明治三十五年、雅衛は二十二歳のとき、利根川の上流末風村から、みよと呼ぶ十七歳の若い花嫁を迎えた。孫に嫁を迎えた喜びも束の間、たみは六十九歳を最後に他界したのである。また家族は母と息子夫婦の三人となったが、三十七年の日露戦争がはじまった年に嫁さんは男の子を生んだ。これに、清一となづけた。清一が二歳となった翌三十八年の盛夏のころ、雅衛はこれも突然姿を晦《くら》ましてしまったのである。なんたる運命に魅入られた石坂家であろう。
清一は二十三歳のとき、大正十五年武州児玉郡大幡から、嫁のきみを入れた。利根川の対岸宮郷村から嫁にきた裕八郎の妻ふゆは、孫清一が結婚する二年前の、大正十三年に一生を終わっている。
嫁のきみが、昭和三年に男の子を生んだので、雅衛のところへ十七歳でよめにきたみよは、四十四歳ではじめて祖母になった。

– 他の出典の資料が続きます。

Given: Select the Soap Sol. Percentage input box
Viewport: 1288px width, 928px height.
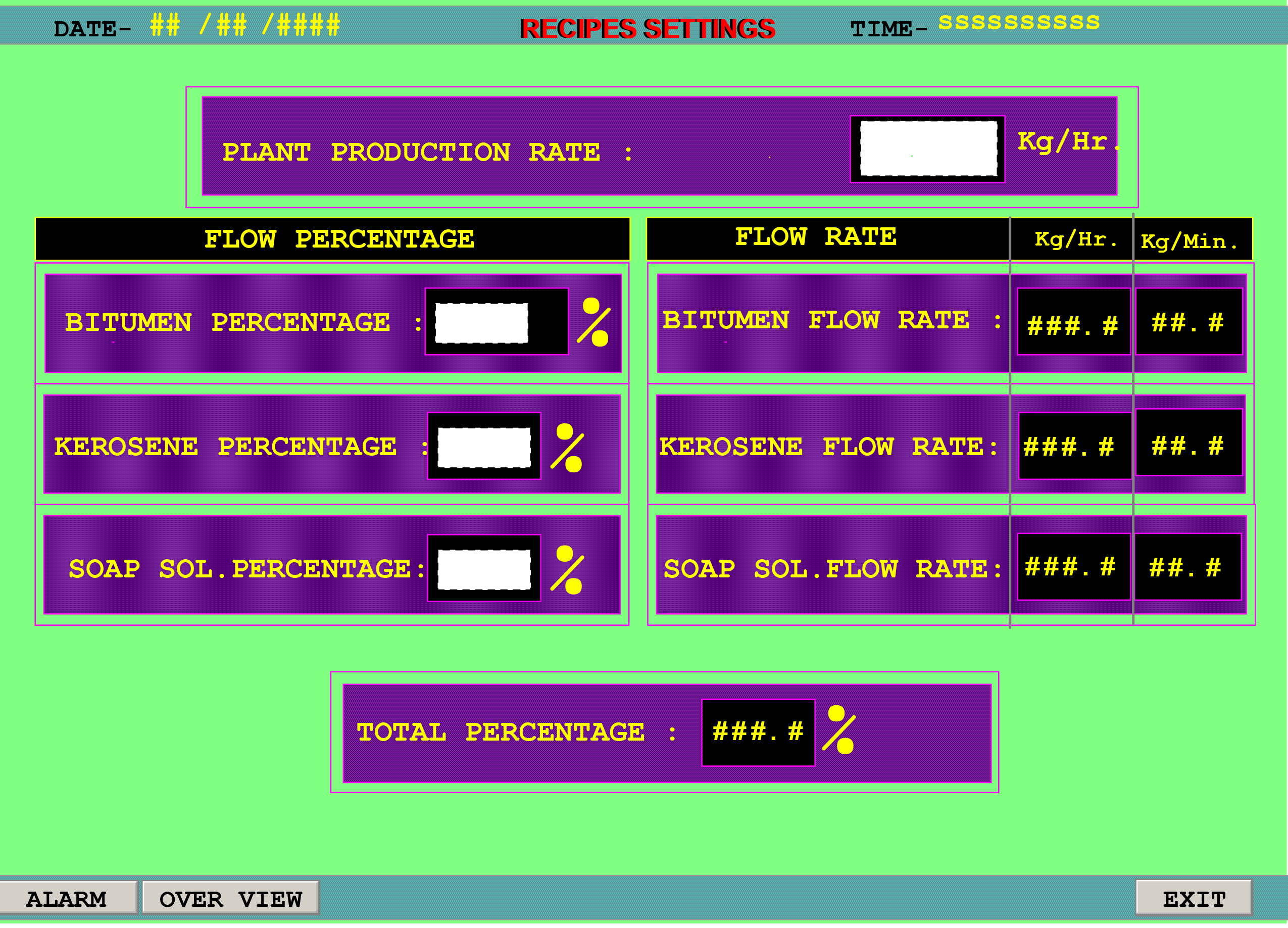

嫁が子供を生むと母のみよは、当家に伝わる運命の日がやがて来るのであろうことを予知して、息子清一の一挙一動に注意を怠らなかった。村の鎮守さまはもちろんのこと、信州の善光寺さまへも、紀州の高野山へも一家安泰を願かけた。賢彌となづけた孫が二歳となった春など、自ら旅支度を整えて、善光寺から越前の永平寺へ、京都の神仏を歴詣し、高野山から伊勢大神宮へ出て、成田の不動さままで頼んで沼之上の家へ帰ってきた。
しかし、その甲斐はない。
祖父の裕八郎が家出したと同じころの秋がきたとき、これもまた掻き消すように長屋門の前から姿を消した。祖母のみよは、狂気のようになって悲しみ、清一や清一やと、毎日泣き叫んだが、詮ないことであった。